What this task involves: Look below for the line containing "The image size", then write out that line and every line after it to the end, exactly, minus the pictures.

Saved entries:
________________________________________

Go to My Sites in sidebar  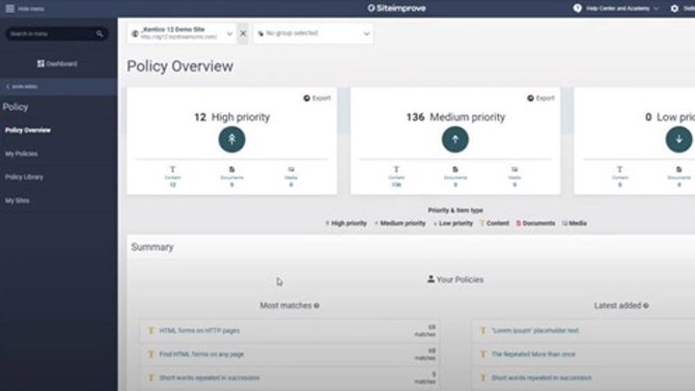click(x=16, y=200)
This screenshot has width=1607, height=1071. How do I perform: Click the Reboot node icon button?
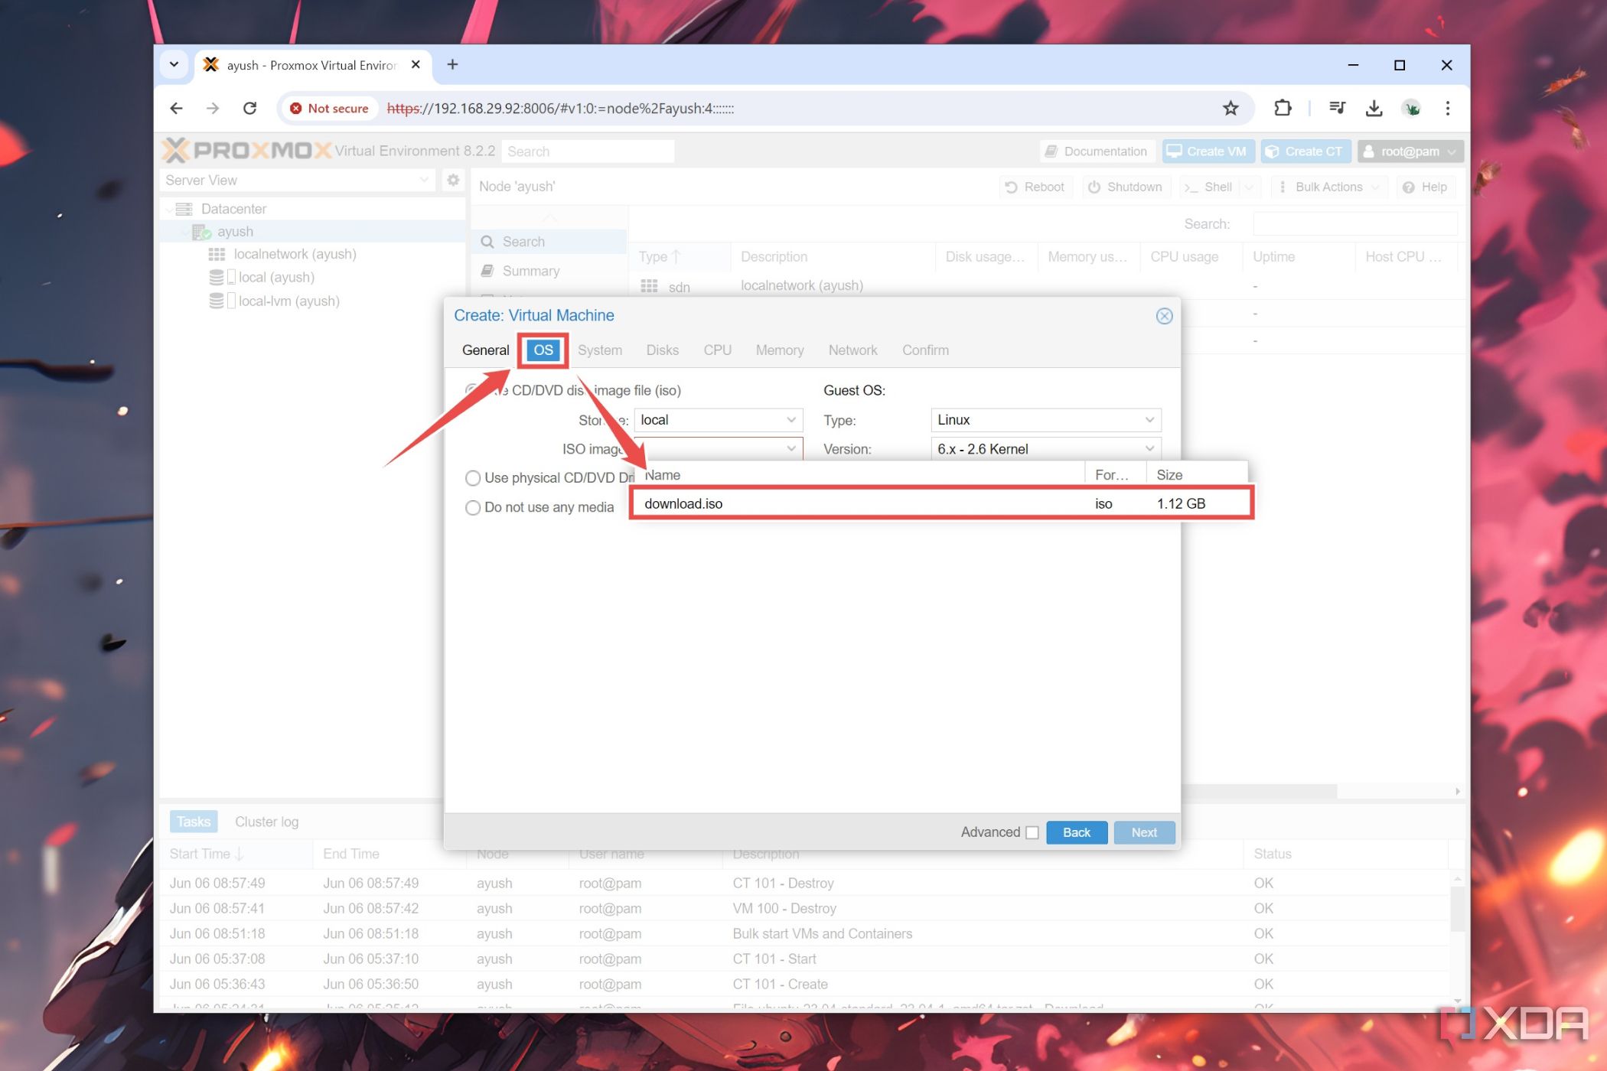click(1032, 187)
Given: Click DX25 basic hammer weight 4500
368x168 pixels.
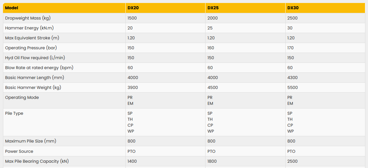Looking at the screenshot, I should point(213,88).
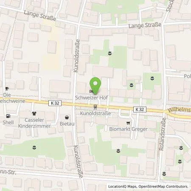
Task: Select the Casseler Kinderzimmer text label
Action: click(x=34, y=123)
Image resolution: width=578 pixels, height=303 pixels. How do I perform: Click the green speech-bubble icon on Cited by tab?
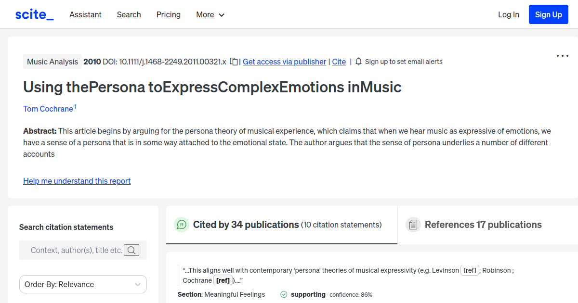181,225
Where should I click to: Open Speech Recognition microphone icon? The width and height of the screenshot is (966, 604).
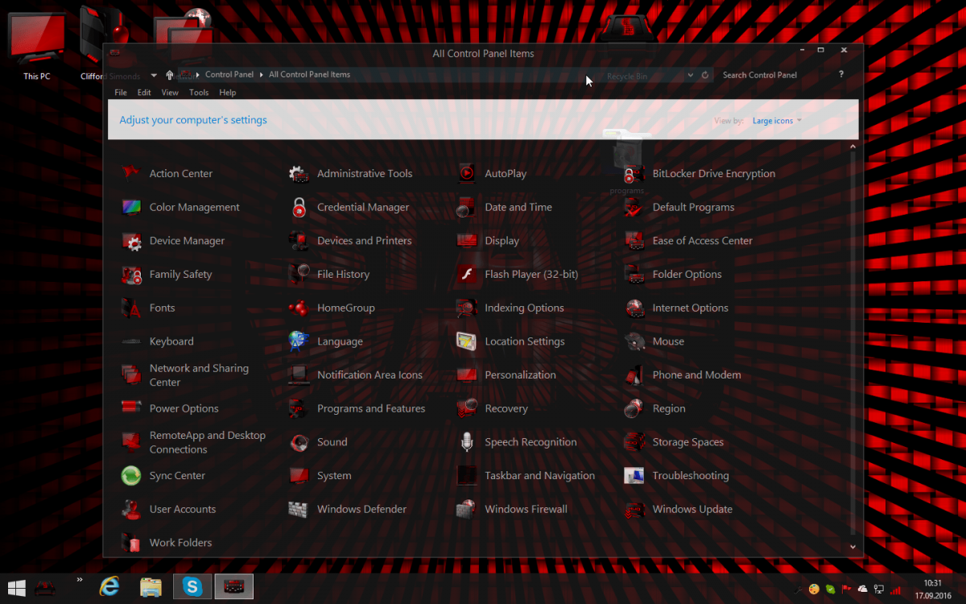(467, 442)
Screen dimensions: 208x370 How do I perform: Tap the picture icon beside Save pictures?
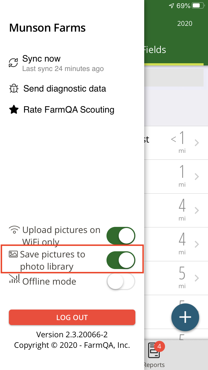tap(13, 254)
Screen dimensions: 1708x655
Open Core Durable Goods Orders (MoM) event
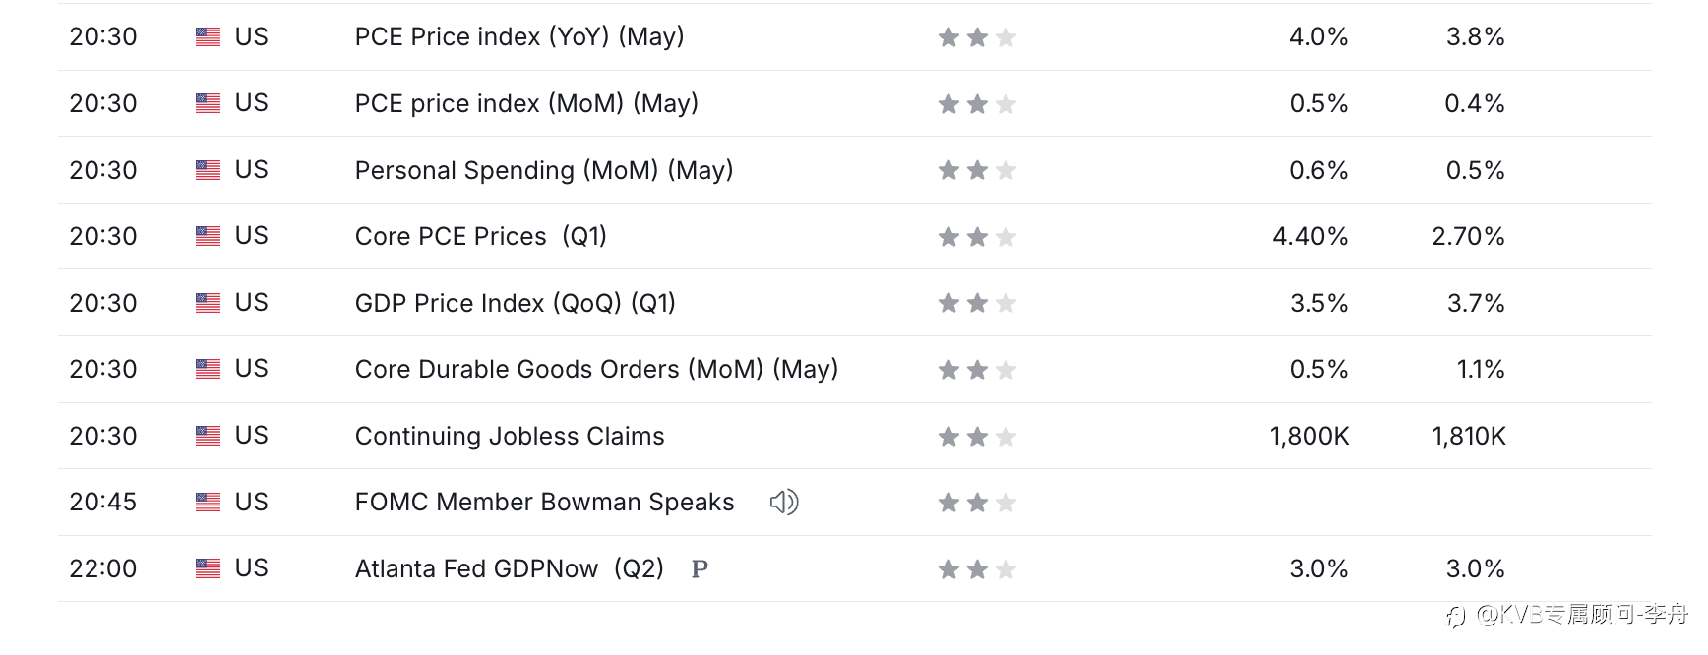596,369

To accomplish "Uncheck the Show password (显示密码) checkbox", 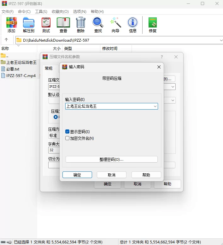I will [67, 132].
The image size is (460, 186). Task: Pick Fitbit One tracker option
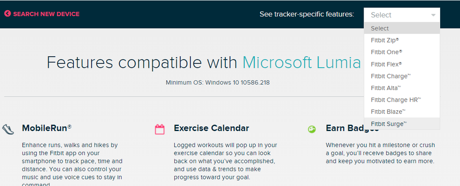pyautogui.click(x=402, y=52)
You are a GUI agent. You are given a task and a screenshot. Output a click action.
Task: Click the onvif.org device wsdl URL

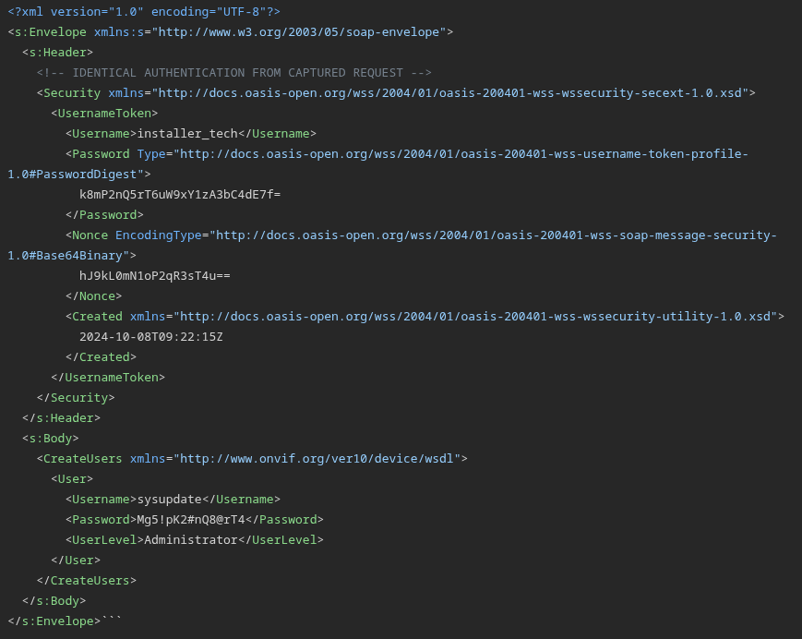pos(321,459)
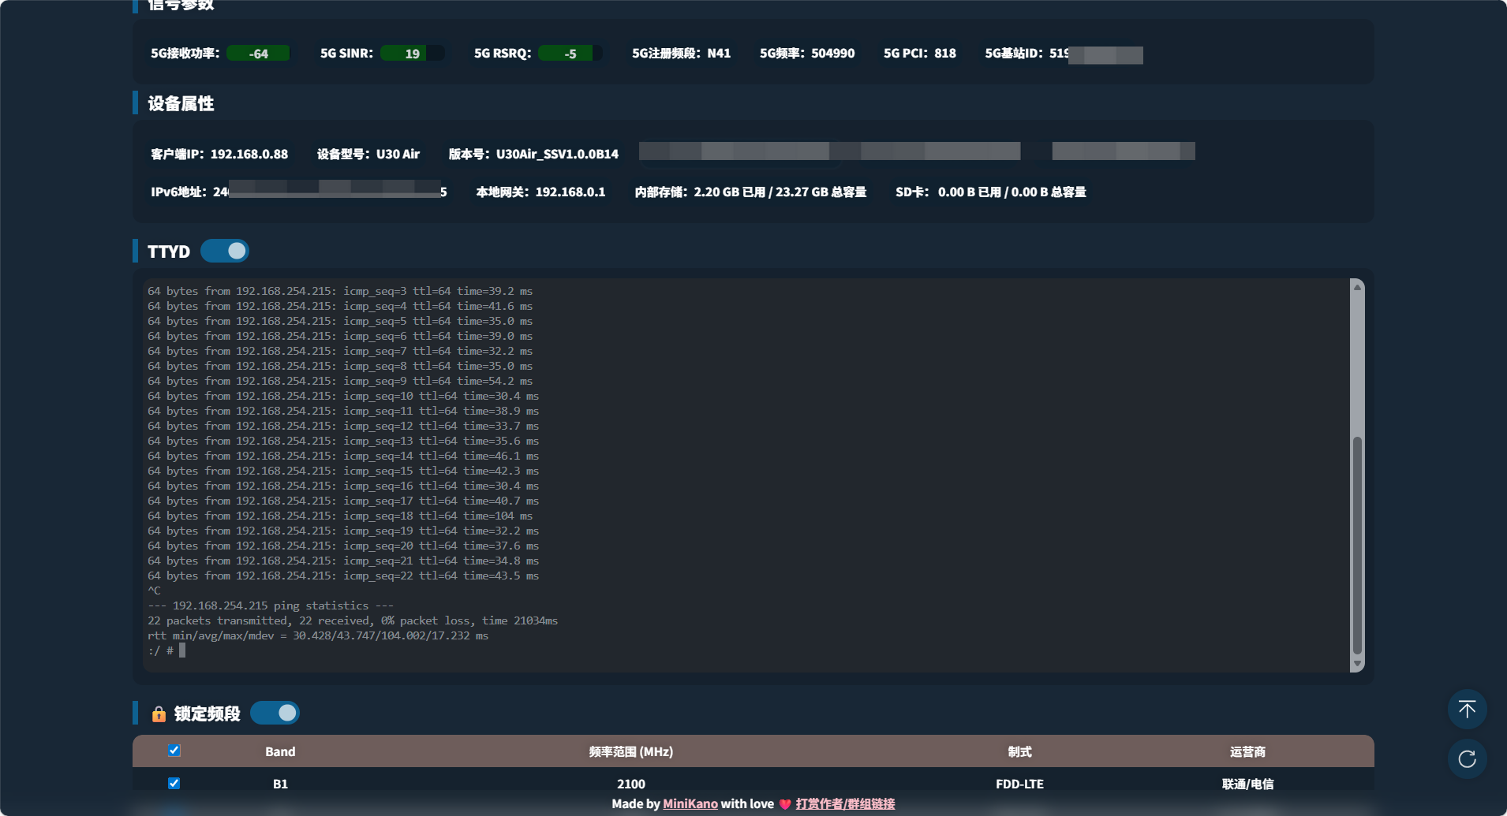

________________________________________

Written answer:
The image size is (460, 186). Task: Pick Fitbit One tracker option
pyautogui.click(x=402, y=52)
You are a GUI agent. You are given a task and a screenshot. Output a click action.
Task: Click the onvif.org device wsdl URL

pos(321,459)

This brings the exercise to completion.